When you look at John Wooden by the numbers -- numbers being the tangible muscle and sinew and bone of sports -- one can't help but be awed by what he accomplished.
There's are the 10 NCAA titles in 12 years and seven straight. There's the record 88-game winning streak and the 38-game win streak in the NCAA tourney. There are the 20 conference titles -- two at Indiana State and 18 at UCLA -- and four undefeated seasons. Then there are his two elections into the Naismith Memorial Basketball Hall of Fame, first as a player 1960, then as a coach in 1973.
Simply, no other person in American sports history compares.
Those numbers, however, belong to Wooden and Wooden alone. The other important numbers -- the ones he used to win those 10 NCAA titles -- influences countless coaches today and will continue to have an impact on the game of basketball long after his death on June 4.
The 2-3 offensive set, a high-post offense which is predicated on what is now called the "UCLA cut" or "UCLA action" and his pressing defense, the 2-2-1 zone, will define the Wizard of Westwood as much as the numbers he accumulated during the years he coached.
In John Wooden's UCLA Offense, Wooden explains that his high-post offense was similar to the one he played when he was a three-time All-America at Purdue. Over time, Wooden adapted the offense to quickly attack the weakside. Or as my dad, Bob, a basketball coach for 40 years in high school, college and now as video coordinator with the Toronto Raptors, noted, Wooden began that offense with a simple, subtle move.
"He started the offense with a guard-to-guard pass," he said, "strong side to weak side."
This action, my dad explained, shifted the defense away from the strong side and put UCLA in the position to attack the weak side.
(You can see the first pass in the second diagram as explained by Fran Fraschilla.)
Wooden explained "the guard reverse" was essential to starting the offense:
"Something I learned early on was that the offense worked best when it was initiated by moving the ball from strong side to weak side by a guard-to-guard pass, followed by a pass to the forward. Since weak-side players generally sag toward the ball, quick ball movement ensured a guard-to-forward entry pass. For most of my teams, I preferred to start the offense this way because the guard-to-forward pass was immediately followed by a vertical cut-the UCLA cut."Adaptability was one of Wooden's hallmarks. ""Failure is not fatal," Wooden said, "but failure to change might be."

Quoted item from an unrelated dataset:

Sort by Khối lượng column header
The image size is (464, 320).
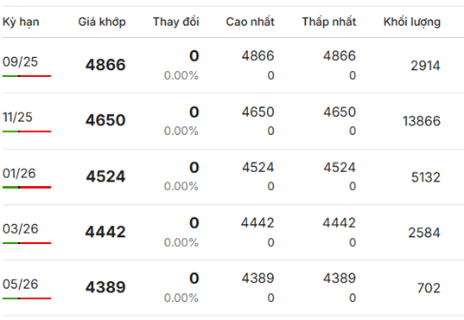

"Wooden was special because he won with all kinds of talent that," my dad said. "He won with post players being the best players. He won with forwards being the best players. He won with guards being the best players.
"After Kareem [Abdul-Jabbar, then Lew Alcindor] left, Wooden had to adapt to his talent. He wouldn't have Kareem in the high-post or [Bill] Walton in the high-post. But when they didn't have a dominant low-post player, they would go to the high-post offense and run the guards off the high-post screens."The Utah Jazz under Jerry Sloan and the Houston Rockets with Rick Adelman would be the NBA teams which feature the UCLA cut the most. A conservative estimate would have two-thirds of NBA teams featuring a version of it in their offense.
As for the vaunted 2-2-1 zone press UCLA ran, not many teams, especially NBA teams, use this tactic much these days. Ballhandlers are too good and teams are often well-schooled at breaking the press with passing. But for UCLA, it would spark eight-to-10 point runs from which other teams could never recover. Wooden explained:
"Why do teams use a pressing defense? At UCLA, we chose to use it for two primary reasons. One was to avoid getting stuck in a half-court game in which the opposition could dictate the pace and-even if outmanned-reduce the number of possessions to keep the score close. Two, we believed the press allowed us to exploit opponents who were not fundamentally sound in their spacing, cutting, passing, and dribbling."It was these fundamentals that Wooden stressed daily to his Bruins. "It's the little details that are vital" Wooden said. "Little things make big things happen." My dad recalls attending a coaching clinic where Wooden spoke, where the Wizard put that maxim of "little things" in different words.
"They liked to run, play up-tempo basketball," my dad recalled. "I was at a basketball clinic, and Wooden said, 'Raise your hand if you spend as much time or more time teaching defense rather than offense.'
"About half the room put their hands up, and Wooden said, 'I want to play your team. In order to have offense work, you need to spend time on it. You need to practice the timing of your spacing and your cuts. Defense is energy and effort. Offense takes timing and execution.'"
In the end, Wooden had the numbers to prove it.